But following the death of a 17-year-old boy during a crackdown against anti-government protestors, the acclaimed conductor Gustavo Dudamel has denounced president Nicolas Maduro for the violent repression.
At least 36 people, including supporters and opponents of the government, have been killed in more than a month of unrest triggered by Maduro’s efforts to consolidate his rule.
“I raise my voice against violence. I raise my voice against any form of repression. Nothing justifies bloodshed,” Dudamel wrote in a Facebook post.
“I urgently call on the president of the republic and the national government to rectify and listen to the voice of the Venezuelan people. Times cannot be defined by the blood of our people.
“It is time to listen to the people: Enough is enough.”
Dudamel, the director of the Los Angeles Philharmonic, had until now largely avoided speaking out about the economic, social and political crisis rocking his country. He has served as a poster boy for the acclaimed music education program El Sistema, which is credited with taking music to hundreds of thousands of children, many of whom come from disadvantaged backgrounds.
Dudamel’s statement came a day after Armando Cañizales, 17, was killed during clashes between protesters and the national guard.
Cañizales, who played the violin in an El Sistema orchestra, died after being shot in the neck. Footage of the incident shows the youngster wearing a motorcycle helmet and gas mask, before a line of national guards in riot gear.
Dudamel does not mention Cañizales in his statement, but the child’s name is emblazoned across a black heading above the post.
Because El Sistema is largely funded by the Venezuelan government, many have accused Dudamel of being complacent with a government that is increasingly being perceived as authoritarian.
His silence in the face of deteriorating conditions in Venezuela has earned him the anger and scorn of those who oppose Maduro. They accuse the conductor of failing to use his international prominence to push for change.
In his statement, Dudamel urged political leaders to stop the violence, but also directed much of his criticism at Maduro’s decision this week to convoke a constituent assembly to rewrite the country’s constitution.

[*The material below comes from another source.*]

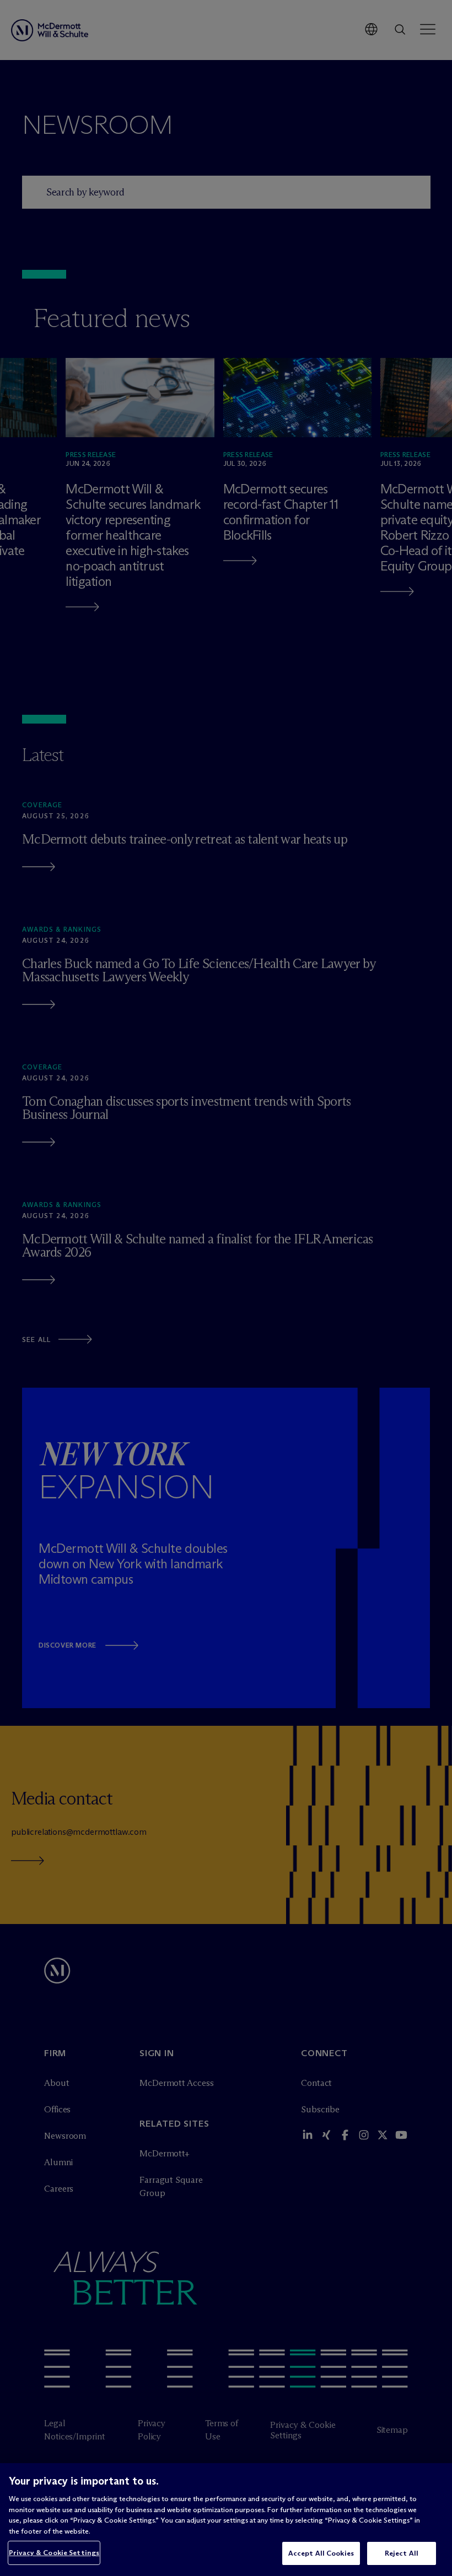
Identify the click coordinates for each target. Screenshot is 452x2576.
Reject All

“Democracy cannot be built to fit the needs of a particular government or otherwise it would cease to be a democracy. Politics must be exercised from conscience and in the utmost respect of the constitution, adapting itself to a young society that, like the Venezuelans, has the right to reinvent itself through the healthy and unobjectionable democratic checks and balances,” Dudamel wrote.
Dudamel also made reference to the intense shortages of food, medicine and basic goods which have made daily life a challenge for so many ordinary citizens. “Venezuelans are desperate for their inalienable right to wellbeing and the satisfaction of their basic needs,” he said.

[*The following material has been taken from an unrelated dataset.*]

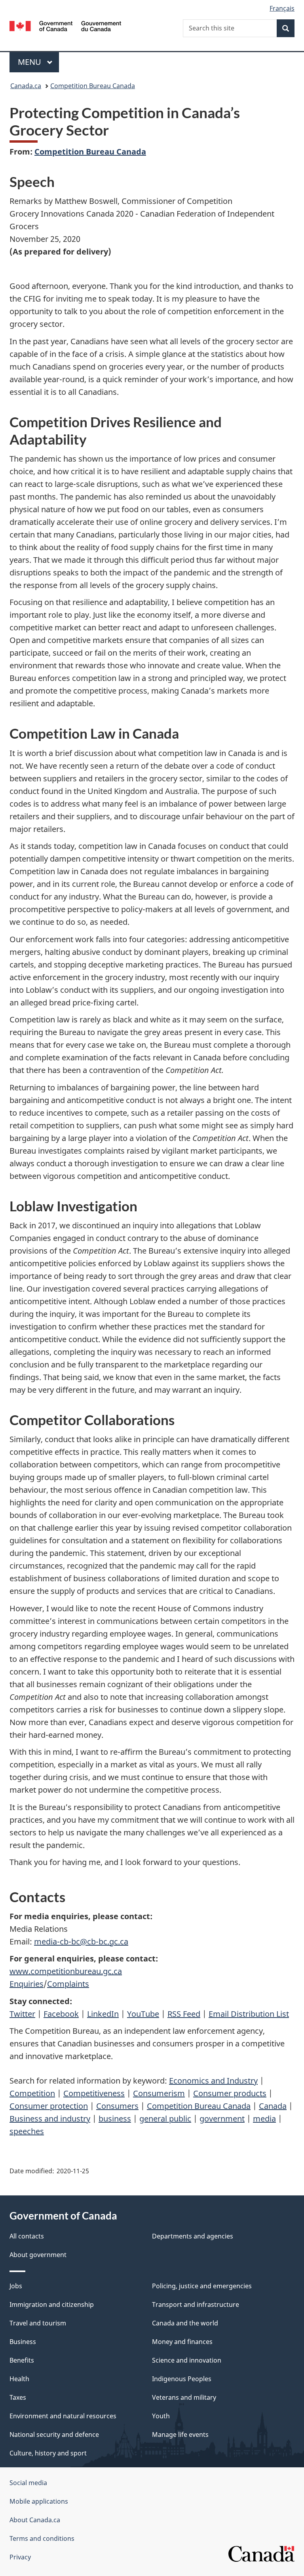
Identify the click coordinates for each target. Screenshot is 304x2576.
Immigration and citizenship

Dudamel’s change of heart was welcomed by many, but others said his appeal to the beleaguered president was too little, too late.
Underneath the conductor’s post, a man claiming to be Cañizales’s uncle said that young people were the main victims of the country’s deeply polarized political crisis.
“He died for selfish interests on both sides. A government that has systematically killed our children, and an opposition that encourages them and then abandons them,” he wrote.
In recent weeks, protests have erupted nearly every day, often ending in fierce confrontations between the national guard and groups of young men wearing makeshift masks and swimming goggles, carrying home-made plywood shields.
During Wednesday’s protest, one young protester was driven over by a water-cannon, while more than 150 wounded people were rushed to the local hospital for emergency treatment.